Here I’m using Power BI to replace the TRUE values in category1 with Marketing after first changing the column from Boolean to Text.

Moving on to Assignments – this is where things get a little messy – as they follow the same find of thing as the categories. but potentially there could be a lot more values – and having many columns with headers that are the GUID of the resource and then having to replace the ‘true’ with names would quickly get tedious.  Another case where transforming the data earlier makes sense.  And it was for this very reason that I reworked things to pull out a separate Assignments Collection!

Some data type changes to ensure my percent complete and counts of checkbox items  are integers and my dates are date/time and I’m good to go!

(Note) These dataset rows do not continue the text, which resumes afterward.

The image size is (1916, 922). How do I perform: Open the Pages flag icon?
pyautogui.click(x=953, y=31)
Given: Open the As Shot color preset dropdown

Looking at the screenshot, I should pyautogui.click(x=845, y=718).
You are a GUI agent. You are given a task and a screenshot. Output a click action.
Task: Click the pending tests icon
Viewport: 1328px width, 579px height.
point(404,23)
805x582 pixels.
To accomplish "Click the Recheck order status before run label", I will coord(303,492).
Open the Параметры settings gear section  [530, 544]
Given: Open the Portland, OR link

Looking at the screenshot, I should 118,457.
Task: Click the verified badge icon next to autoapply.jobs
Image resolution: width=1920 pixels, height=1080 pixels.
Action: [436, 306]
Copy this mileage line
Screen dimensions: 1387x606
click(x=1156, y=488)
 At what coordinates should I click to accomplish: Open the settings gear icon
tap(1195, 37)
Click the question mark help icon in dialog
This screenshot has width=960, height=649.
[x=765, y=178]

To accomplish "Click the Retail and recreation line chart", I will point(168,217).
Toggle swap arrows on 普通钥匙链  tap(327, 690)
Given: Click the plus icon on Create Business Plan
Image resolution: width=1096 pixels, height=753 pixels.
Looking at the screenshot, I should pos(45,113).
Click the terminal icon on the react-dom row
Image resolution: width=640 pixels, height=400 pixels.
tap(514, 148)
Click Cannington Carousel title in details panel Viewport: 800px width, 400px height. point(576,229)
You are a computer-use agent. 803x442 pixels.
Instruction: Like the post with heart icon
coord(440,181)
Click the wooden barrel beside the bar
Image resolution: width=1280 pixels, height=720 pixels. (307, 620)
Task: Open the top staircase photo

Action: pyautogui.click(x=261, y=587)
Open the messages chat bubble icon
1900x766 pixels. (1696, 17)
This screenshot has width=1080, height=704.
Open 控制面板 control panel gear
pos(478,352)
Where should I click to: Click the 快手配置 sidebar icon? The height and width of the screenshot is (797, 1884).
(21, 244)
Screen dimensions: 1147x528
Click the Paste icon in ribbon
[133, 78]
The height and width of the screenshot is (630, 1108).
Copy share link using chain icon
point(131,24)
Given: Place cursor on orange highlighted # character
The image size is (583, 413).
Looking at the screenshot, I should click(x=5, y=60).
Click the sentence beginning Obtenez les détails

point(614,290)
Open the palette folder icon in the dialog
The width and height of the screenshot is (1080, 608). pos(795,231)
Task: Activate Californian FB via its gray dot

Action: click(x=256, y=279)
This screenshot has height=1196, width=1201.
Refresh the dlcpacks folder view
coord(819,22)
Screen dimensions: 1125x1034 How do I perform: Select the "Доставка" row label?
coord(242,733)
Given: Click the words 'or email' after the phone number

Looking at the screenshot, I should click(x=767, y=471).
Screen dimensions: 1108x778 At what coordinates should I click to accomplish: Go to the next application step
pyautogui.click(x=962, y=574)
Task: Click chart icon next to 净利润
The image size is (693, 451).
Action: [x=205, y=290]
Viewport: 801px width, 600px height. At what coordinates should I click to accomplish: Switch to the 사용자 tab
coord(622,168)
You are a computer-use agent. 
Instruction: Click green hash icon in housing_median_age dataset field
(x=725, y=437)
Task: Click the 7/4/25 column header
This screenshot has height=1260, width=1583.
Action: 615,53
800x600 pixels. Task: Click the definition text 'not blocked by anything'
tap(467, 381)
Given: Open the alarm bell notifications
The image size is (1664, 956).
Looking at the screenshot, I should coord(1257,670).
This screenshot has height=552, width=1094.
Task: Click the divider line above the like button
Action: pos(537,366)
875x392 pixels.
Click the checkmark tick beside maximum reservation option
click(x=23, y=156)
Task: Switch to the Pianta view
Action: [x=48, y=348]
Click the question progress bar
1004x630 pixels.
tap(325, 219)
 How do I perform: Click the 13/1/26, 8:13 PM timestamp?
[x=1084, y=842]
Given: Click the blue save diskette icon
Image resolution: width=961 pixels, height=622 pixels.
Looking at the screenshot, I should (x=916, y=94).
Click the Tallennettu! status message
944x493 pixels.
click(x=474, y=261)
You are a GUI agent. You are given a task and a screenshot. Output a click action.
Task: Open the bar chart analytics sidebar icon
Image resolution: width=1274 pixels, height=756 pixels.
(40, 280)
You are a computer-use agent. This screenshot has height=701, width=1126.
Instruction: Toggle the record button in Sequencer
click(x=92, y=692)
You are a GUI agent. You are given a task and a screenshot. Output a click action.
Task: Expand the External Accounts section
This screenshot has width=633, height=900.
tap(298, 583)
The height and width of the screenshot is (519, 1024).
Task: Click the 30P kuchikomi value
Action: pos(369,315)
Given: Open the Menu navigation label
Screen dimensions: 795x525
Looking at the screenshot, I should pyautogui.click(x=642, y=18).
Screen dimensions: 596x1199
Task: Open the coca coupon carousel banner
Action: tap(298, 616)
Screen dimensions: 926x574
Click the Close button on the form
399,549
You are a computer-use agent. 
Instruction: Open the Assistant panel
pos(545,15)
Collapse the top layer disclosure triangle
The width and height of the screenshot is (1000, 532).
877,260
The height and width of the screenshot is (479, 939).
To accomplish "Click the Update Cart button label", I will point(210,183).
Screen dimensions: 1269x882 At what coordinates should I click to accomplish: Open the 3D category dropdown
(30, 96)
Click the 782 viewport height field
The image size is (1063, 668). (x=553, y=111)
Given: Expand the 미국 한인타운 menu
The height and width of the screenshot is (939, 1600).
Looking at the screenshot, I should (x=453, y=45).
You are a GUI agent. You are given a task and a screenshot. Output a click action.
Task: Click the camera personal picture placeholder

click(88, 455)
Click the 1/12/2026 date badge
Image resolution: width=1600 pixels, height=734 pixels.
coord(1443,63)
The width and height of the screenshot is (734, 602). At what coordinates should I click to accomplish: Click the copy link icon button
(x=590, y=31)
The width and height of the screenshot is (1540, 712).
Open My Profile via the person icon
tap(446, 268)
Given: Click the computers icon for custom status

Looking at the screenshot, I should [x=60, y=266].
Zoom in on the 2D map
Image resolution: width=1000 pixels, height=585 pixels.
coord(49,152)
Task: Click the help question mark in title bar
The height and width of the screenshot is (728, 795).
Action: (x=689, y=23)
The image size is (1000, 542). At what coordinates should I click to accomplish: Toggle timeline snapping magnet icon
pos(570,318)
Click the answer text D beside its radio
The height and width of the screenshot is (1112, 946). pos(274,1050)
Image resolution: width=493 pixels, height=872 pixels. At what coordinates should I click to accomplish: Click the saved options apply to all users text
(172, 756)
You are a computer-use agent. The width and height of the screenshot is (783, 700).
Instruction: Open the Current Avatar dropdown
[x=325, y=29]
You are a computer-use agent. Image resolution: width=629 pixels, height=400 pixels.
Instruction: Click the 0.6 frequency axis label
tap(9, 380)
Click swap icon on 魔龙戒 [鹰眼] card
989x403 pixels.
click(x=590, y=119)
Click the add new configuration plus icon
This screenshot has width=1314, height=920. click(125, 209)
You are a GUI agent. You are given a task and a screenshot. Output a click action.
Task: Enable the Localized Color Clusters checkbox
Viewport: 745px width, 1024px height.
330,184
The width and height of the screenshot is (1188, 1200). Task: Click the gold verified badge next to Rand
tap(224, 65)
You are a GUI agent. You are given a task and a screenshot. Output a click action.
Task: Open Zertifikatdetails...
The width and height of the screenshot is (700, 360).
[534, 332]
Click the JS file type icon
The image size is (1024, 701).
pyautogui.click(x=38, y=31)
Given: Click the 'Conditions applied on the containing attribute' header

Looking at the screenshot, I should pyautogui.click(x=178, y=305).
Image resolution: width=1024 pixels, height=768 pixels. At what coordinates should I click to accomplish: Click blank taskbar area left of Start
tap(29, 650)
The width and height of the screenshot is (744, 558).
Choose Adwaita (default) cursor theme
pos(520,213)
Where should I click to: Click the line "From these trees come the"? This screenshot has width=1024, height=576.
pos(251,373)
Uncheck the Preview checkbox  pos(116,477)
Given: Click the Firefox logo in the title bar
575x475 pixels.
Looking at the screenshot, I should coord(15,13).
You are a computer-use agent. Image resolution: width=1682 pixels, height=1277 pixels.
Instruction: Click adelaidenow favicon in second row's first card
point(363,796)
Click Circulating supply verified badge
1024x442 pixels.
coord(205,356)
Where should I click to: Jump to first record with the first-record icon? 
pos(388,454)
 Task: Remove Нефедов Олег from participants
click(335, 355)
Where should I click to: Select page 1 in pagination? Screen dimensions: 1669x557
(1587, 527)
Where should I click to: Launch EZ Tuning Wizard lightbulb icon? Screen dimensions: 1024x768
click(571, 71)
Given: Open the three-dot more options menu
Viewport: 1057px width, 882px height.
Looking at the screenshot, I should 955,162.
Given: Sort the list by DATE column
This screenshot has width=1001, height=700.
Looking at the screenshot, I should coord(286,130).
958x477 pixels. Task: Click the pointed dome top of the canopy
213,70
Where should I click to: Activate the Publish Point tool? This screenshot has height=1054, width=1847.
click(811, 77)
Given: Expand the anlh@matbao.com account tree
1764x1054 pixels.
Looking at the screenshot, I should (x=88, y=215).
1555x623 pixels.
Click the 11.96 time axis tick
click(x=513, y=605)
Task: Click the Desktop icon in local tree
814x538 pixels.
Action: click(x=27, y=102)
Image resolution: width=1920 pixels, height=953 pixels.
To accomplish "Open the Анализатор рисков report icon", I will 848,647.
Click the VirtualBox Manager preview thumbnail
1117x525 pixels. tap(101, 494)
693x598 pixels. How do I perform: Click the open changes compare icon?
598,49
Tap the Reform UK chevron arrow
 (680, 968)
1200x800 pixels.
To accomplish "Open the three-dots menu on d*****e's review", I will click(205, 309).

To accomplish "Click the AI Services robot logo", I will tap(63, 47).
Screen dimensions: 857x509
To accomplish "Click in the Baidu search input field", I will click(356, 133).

Following similar steps I can get my assignments and members in and then link my plans to my tasks and tasks to my assignments and assignments to members.  For members I’m only interested in the id and displayName.

Then with a bit of filtering it is easy to get a list of my assignments across all plans where the task has yet to be started.  It wouldn’t take much effort here to also change my column heading of percentComplete to Progress, and the values of 0 to Not started – to match up better to the UI of Planner.